■ **Task item**
Give back only the lines from the one with "50% of profits donated to charity (359, 7)" through the last line of the data, exactly as they appear.

[Data records]
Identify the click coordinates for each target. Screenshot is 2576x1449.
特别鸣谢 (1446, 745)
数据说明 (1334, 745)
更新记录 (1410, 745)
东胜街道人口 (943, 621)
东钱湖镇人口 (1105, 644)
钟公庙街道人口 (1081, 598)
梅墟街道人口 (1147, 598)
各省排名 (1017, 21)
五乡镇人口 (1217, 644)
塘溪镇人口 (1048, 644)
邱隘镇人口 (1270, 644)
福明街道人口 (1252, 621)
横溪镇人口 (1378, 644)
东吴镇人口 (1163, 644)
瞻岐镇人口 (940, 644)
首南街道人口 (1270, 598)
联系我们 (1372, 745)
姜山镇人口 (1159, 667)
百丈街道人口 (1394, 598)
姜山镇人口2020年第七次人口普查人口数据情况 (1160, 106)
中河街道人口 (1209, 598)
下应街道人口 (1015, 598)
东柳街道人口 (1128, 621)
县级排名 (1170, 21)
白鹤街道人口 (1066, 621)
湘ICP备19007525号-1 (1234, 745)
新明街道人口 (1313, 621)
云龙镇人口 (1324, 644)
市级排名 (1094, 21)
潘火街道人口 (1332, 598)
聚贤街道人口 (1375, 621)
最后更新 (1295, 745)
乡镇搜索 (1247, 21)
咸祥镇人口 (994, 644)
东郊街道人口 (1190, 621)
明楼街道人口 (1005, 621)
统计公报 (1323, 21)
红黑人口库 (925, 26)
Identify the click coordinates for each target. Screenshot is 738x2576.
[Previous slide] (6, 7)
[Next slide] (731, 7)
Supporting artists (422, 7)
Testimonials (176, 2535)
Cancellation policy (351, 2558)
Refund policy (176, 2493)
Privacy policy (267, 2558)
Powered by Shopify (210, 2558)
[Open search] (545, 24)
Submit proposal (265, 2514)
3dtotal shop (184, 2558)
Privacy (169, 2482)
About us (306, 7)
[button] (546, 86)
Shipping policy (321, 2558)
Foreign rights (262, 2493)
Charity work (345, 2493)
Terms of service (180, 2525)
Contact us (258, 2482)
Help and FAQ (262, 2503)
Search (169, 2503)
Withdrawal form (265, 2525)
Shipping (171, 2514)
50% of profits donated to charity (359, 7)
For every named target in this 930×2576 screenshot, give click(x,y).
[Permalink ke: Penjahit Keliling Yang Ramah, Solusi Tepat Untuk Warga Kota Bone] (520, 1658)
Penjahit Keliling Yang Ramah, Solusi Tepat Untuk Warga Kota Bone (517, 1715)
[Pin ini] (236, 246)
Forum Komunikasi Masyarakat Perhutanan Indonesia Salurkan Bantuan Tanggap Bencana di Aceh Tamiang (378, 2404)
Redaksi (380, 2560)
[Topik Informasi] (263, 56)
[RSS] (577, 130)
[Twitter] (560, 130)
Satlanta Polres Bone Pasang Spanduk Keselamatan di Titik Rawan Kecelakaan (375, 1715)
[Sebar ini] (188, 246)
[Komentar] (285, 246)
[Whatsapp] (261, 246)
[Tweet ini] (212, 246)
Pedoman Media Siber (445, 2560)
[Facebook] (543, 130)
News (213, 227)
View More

■ **Reply**
50% of profits donated to charity (359, 7)
For every named target in this 930×2576 screenshot, give click(x,y).
[Permalink ke: Penjahit Keliling Yang Ramah, Solusi Tepat Untuk Warga Kota Bone] (520, 1658)
Penjahit Keliling Yang Ramah, Solusi Tepat Untuk Warga Kota Bone (517, 1715)
[Pin ini] (236, 246)
Forum Komunikasi Masyarakat Perhutanan Indonesia Salurkan Bantuan Tanggap Bencana di Aceh Tamiang (378, 2404)
Redaksi (380, 2560)
[Topik Informasi] (263, 56)
[RSS] (577, 130)
[Twitter] (560, 130)
Satlanta Polres Bone Pasang Spanduk Keselamatan di Titik Rawan Kecelakaan (375, 1715)
[Sebar ini] (188, 246)
[Komentar] (285, 246)
[Whatsapp] (261, 246)
[Tweet ini] (212, 246)
Pedoman Media Siber (445, 2560)
[Facebook] (543, 130)
News (213, 227)
View More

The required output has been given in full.